# [EXERCISE]
Please show every line in the entries below that includes the word "agent".

# [DATA]
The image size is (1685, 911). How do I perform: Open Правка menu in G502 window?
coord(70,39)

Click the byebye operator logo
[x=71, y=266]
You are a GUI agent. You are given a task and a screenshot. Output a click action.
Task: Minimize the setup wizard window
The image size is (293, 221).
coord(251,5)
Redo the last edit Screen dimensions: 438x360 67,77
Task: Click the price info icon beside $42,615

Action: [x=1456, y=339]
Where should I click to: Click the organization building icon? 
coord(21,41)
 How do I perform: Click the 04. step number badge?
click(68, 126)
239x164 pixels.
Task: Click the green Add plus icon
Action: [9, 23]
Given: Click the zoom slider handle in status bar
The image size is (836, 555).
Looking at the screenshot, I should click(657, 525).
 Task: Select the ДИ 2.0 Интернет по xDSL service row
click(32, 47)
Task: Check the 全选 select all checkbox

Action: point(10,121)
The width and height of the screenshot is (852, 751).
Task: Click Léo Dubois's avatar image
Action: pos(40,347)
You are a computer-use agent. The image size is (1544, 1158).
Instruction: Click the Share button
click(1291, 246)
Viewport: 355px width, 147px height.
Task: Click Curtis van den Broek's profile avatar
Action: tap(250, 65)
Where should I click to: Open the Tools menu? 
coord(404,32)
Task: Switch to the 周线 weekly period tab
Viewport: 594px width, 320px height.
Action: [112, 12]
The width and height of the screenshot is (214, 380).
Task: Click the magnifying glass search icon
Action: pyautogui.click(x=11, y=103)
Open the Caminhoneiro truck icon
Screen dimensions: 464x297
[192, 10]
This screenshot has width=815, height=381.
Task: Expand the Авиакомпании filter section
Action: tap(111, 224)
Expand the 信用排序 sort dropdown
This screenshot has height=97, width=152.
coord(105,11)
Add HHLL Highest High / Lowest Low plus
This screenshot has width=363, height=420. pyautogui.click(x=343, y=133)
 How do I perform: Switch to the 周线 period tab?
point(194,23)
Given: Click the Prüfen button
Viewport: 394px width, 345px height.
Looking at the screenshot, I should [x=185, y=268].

# [OUTPUT FOR THIS EXERCISE]
You are a GUI agent. You are given a task and a screenshot. Output a click action.
You are a computer-use agent. The image size is (1544, 1158).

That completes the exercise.